Investigators will also be studying the roseola virus subset to determine if they develop cognitive problems in the years following the seizures. “We know that children and adults with temporal lobe epilepsy have cognitive problems. It will be interesting to see whether those who started out with an HHV-6B infection have more cognitive impairment down the road,” said Shinnar.
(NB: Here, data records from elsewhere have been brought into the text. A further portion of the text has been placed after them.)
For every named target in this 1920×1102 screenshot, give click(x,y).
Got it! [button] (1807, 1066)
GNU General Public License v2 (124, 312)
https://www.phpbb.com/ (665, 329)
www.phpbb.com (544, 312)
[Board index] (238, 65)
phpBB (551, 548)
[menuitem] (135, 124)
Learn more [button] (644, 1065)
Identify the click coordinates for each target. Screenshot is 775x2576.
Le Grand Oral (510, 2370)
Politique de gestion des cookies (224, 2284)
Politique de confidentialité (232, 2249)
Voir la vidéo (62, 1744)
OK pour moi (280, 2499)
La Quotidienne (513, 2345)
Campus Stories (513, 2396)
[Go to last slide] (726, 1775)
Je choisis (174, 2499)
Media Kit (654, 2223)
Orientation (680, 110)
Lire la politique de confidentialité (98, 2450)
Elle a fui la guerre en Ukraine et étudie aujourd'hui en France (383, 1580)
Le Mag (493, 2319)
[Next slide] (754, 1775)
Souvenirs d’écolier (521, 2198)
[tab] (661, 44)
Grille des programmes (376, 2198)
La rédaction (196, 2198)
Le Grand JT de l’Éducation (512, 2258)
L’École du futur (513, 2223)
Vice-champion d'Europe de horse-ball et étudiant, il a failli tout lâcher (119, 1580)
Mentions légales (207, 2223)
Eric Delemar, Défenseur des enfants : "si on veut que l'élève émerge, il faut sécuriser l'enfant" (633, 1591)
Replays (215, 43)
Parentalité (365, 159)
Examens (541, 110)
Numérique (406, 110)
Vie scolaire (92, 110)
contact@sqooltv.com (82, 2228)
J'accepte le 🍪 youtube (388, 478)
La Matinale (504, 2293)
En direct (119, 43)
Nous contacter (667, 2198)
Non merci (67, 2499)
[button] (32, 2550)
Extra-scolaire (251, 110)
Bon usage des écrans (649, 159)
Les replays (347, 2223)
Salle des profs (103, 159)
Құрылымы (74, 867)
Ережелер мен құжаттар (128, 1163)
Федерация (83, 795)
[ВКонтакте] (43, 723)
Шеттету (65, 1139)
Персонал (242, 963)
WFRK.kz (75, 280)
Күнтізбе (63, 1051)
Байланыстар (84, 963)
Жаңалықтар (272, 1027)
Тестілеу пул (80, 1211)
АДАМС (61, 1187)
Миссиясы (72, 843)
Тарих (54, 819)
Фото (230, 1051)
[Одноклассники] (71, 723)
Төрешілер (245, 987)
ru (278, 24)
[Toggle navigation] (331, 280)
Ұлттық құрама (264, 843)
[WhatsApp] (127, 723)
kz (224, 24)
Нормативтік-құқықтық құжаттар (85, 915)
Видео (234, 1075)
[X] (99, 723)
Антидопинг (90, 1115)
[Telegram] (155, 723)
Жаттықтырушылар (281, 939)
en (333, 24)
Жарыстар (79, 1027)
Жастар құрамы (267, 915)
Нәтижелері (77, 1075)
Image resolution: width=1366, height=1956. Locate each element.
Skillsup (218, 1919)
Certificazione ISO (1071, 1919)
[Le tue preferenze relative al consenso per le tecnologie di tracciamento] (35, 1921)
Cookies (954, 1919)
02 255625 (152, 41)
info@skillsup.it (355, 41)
A study by Danielle Zerr, an infectious disease specialist at Seattle Children’s Hospital and the University of Washington, suggests that Shinnar may be on the right track. She reported last year that patients who reactivate with HHV-6B during a transplant procedure are far more likely to develop cognitive dysfunction or delirium. The declines were especially significant in areas of attention, processing speed, and concentration, as well as cognitive flexibility or the ability to operate with divided attention.

Children who develop seizures in response to these common viruses may harbor genes that cause them to be susceptible. A mutation in the SCN1A gene has been linked to several epilepsy conditions. Variants of another gene, IRF5, have been associated with active HHV-6A infections in multiple sclerosis patients.